__Excerpts from a dataset__.

********

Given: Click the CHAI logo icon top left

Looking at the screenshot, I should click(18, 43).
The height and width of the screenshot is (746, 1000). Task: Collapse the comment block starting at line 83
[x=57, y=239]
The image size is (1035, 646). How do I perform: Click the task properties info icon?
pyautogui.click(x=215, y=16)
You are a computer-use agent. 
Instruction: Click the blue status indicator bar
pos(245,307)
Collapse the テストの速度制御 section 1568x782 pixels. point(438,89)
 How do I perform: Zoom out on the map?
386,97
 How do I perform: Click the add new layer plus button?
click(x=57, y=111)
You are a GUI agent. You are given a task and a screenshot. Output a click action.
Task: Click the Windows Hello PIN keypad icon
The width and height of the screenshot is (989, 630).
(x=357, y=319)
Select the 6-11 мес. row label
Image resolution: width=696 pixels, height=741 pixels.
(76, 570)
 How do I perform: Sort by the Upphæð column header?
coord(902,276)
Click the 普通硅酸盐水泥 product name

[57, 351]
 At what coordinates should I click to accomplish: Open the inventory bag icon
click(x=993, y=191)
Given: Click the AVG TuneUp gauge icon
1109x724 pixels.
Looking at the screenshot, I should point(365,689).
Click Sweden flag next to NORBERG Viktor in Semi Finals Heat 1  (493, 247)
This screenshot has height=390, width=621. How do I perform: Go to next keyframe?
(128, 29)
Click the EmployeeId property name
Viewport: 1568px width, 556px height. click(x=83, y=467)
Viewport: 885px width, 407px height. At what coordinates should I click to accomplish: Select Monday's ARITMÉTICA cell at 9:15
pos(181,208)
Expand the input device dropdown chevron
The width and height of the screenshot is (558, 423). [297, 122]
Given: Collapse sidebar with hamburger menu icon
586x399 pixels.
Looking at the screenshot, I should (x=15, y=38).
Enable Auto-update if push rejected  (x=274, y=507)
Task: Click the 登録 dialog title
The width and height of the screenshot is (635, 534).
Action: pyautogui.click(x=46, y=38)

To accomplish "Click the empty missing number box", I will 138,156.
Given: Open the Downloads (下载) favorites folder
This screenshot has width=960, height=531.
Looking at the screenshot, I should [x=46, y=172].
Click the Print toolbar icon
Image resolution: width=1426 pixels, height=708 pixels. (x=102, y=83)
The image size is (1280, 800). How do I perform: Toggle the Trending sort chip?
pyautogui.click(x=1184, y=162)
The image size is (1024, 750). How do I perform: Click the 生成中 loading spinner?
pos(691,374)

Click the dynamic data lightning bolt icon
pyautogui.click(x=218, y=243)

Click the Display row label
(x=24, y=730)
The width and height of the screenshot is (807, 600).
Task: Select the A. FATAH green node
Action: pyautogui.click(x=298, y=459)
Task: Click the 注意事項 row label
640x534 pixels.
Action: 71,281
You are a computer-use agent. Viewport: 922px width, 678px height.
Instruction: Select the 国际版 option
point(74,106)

********

__What the task requires__.
Every line above is to be duplicated exactly as shown.

__Written answer__.
Given: Click the CHAI logo icon top left

Looking at the screenshot, I should click(18, 43).
The height and width of the screenshot is (746, 1000). Task: Collapse the comment block starting at line 83
[x=57, y=239]
The image size is (1035, 646). How do I perform: Click the task properties info icon?
pyautogui.click(x=215, y=16)
You are a computer-use agent. 
Instruction: Click the blue status indicator bar
pos(245,307)
Collapse the テストの速度制御 section 1568x782 pixels. point(438,89)
 How do I perform: Zoom out on the map?
386,97
 How do I perform: Click the add new layer plus button?
click(x=57, y=111)
You are a GUI agent. You are given a task and a screenshot. Output a click action.
Task: Click the Windows Hello PIN keypad icon
The width and height of the screenshot is (989, 630).
(x=357, y=319)
Select the 6-11 мес. row label
Image resolution: width=696 pixels, height=741 pixels.
(76, 570)
 How do I perform: Sort by the Upphæð column header?
coord(902,276)
Click the 普通硅酸盐水泥 product name

[57, 351]
 At what coordinates should I click to accomplish: Open the inventory bag icon
click(x=993, y=191)
Given: Click the AVG TuneUp gauge icon
1109x724 pixels.
Looking at the screenshot, I should point(365,689).
Click Sweden flag next to NORBERG Viktor in Semi Finals Heat 1  (493, 247)
This screenshot has height=390, width=621. How do I perform: Go to next keyframe?
(128, 29)
Click the EmployeeId property name
Viewport: 1568px width, 556px height. click(x=83, y=467)
Viewport: 885px width, 407px height. At what coordinates should I click to accomplish: Select Monday's ARITMÉTICA cell at 9:15
pos(181,208)
Expand the input device dropdown chevron
The width and height of the screenshot is (558, 423). [297, 122]
Given: Collapse sidebar with hamburger menu icon
586x399 pixels.
Looking at the screenshot, I should (x=15, y=38).
Enable Auto-update if push rejected  (x=274, y=507)
Task: Click the 登録 dialog title
The width and height of the screenshot is (635, 534).
Action: pyautogui.click(x=46, y=38)

To accomplish "Click the empty missing number box", I will 138,156.
Given: Open the Downloads (下载) favorites folder
This screenshot has width=960, height=531.
Looking at the screenshot, I should [x=46, y=172].
Click the Print toolbar icon
Image resolution: width=1426 pixels, height=708 pixels. (x=102, y=83)
The image size is (1280, 800). How do I perform: Toggle the Trending sort chip?
pyautogui.click(x=1184, y=162)
The image size is (1024, 750). How do I perform: Click the 生成中 loading spinner?
pos(691,374)

Click the dynamic data lightning bolt icon
pyautogui.click(x=218, y=243)

Click the Display row label
(x=24, y=730)
The width and height of the screenshot is (807, 600).
Task: Select the A. FATAH green node
Action: pyautogui.click(x=298, y=459)
Task: Click the 注意事項 row label
640x534 pixels.
Action: 71,281
You are a computer-use agent. Viewport: 922px width, 678px height.
Instruction: Select the 国际版 option
point(74,106)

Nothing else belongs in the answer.